Rent recovery help still available for those experiencing financial hardships

The City of Omaha and Metro Area Continuum of Care (MACCH) has more than $22 million to give out before the end of the year
Posted at 11:17 AM, Jun 07, 2021
and last updated 2021-06-07 12:17:53-04

OMAHA, Neb. (KMTV) — The City of Omaha has more than $22 million to help people with rent and other bills.

Alena Spears was experiencing home instability. She is a mother of five who moved to Omaha and into the Lydia House to give her kids a better life.

"The owners decided to not renew my lease and we were going to be homeless. By word of mouth, this seemed more fitting for us than to just have my kids out there especially at the peak of the pandemic," said Spears.

She was able to get money from the COVID Relief Fund.

"We'd probably still be trying to live with family and dealing with overcrowded and unsafe environments due to the pandemic," Spears said. "It if wasn't for the Open Door Mission and the Lydia House, I am just so very thankful."

You can apply for the rent recovery program as an individual or get help from a non-profit organization.

"They almost made it too easy, all I had to do was provide a few documents," added Spears.

With so many people homeless or on the brink of homelessness, rent recovery programs are offering options to those in need.

"They provided the deposit and two months' rent for me and my children to move into a three-bedroom, two-bath apartment," adds Spears.

= EXTRACTED RECORDS =
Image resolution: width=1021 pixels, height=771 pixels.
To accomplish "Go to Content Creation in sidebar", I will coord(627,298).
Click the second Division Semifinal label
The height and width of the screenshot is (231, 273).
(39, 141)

= THE PROBLEM =
Pick up the news story on Omaha's rent recovery help after its last sentence and carry it further. The records can be set aside; nothing here depends on them.

= WRITTEN ANSWER =
"Keeping people in their house during a pandemic is not only good for the public health response but it also takes some of the pressure off emergency shelters or street outreach teams because fewer people are becoming homeless," said Randy McCoy, Executive Director of MAACH.

The pandemic added to the burden and problem of paying rent. It is a problem here in Nebraska as well as across the country.

"There was a significant number of people that were on the edge anyway. Some estimates put it that 50% of renters in the metro area are rent-burdened which means they are paying more than 30% of their income towards rent and many thousands paying 50% or more of income towards rent," added McCoy.

"It was a big weight lifted off my shoulders. They were excited to have their own rooms, their own space. Just to have a bit of normalcy back into our lives, we were so grateful," continued Spears.

The money has to be distributed by the end of the year.

Last year MAACH assisted people facing homelessness with about $10 million.